1.2.3DNT细胞表型分析 取3组儿童EDTA-K2抗凝的外周血50 μL加入流式管，加入CD3-PECY5/CD4-FITC/PAN(α+β)TCR-PE 10 μL，充分混匀，25 ℃避光孵育20 min，加入OptiLyse C免洗溶血素250 μL，混匀静置20 min，1 200 r/min离心5 min，去除上层血清，PBS缓冲液冲洗2次，加入PBS缓冲液500 μL悬浮细胞，流式细胞仪检测10 000个淋巴细胞，使用EXP032 ADC XL4 Color软件获取数据，分别字前向散射光及侧向散射光点图中圈选出淋巴细胞，使用CD3设计，进一步在CD3+细胞中分析DNT细胞比例，流式数据分析及EXPO32 ADC Analysis软件作图。

1.3 统计学方法

2 结果

2.1 外周血淋巴细胞分型

结果显示，3组儿童外周血CD3+、CD3+CD8+水平比较，急性期组>稳定期组>对照组，差异有统计学意义(P<0.05)；外周血CD3+CD4+、CD4/CD8、CD3-CD(16+56)+及CD3-CD19+水平比较，急性期组<稳定期组<对照组，差异有统计学意义(P<0.05)。

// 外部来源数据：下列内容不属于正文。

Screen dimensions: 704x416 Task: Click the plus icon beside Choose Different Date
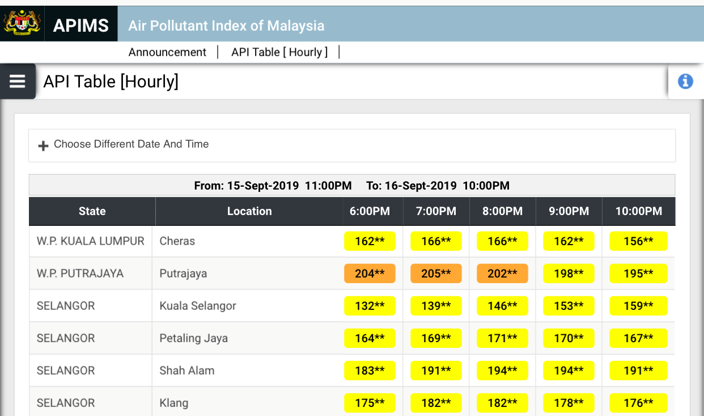pos(43,146)
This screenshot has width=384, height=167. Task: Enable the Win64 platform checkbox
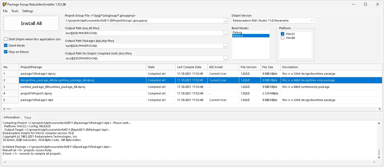pyautogui.click(x=283, y=38)
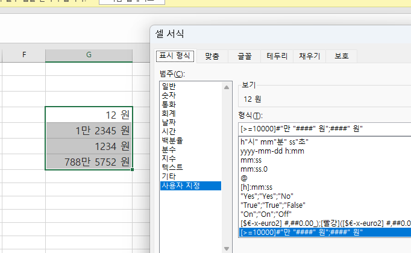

见表1。

表1 3组儿童外周血淋巴细胞分型比较Tab.1 Comparison of lymphocyte typing in the peripheral blood among three groups

2.2 外周血TLR9 mRNA表达水平

结果显示，3组儿童外周血TLR9 mRNA表达水平比较，急性期组>稳定期组>对照组，差异有统计学意义(P<0.05)。见表2。

表2 3组儿童外周血TLR9 mRNA表达水平比较Tab.2 Comparison of expression level of TLR9 mRNA in peripheral blood among three

2.3 外周血DNT细胞表型

结果显示，对照组、稳定期组及急性期组外周血中均有DNT细胞表达，为(γ+δ)+TCR型，且3组儿童外周血中(γ+δ)+TCR型DNT占比，急性期组>稳定期组>对照组，差异有统计学意义(P<0.05)。见表3。

表3 3组儿童外周血DNT细胞表型Tab.3 Phenotype of DNT cell in peripheral blood

3 讨论

IM是一种单核-巨噬细胞系统急性增生性传染病，该疾病主要由EBV感染所致，EBV感染后可侵犯机体淋巴系统，主要临床表现为发热、咽峡炎、颈淋巴结肿大，称之为三联征[9-11]。目前，IM诊断结合临床表现与实验室检查结果做出最终判断，但部分患儿在EBV原发感染后，大多数无症状，表现为隐性或轻型发病，外周血中异型淋巴细胞、特异性IgM检测阳性率低，故在诊断IM时，需结合多种实验室指标，并仔细分析患儿临床表现。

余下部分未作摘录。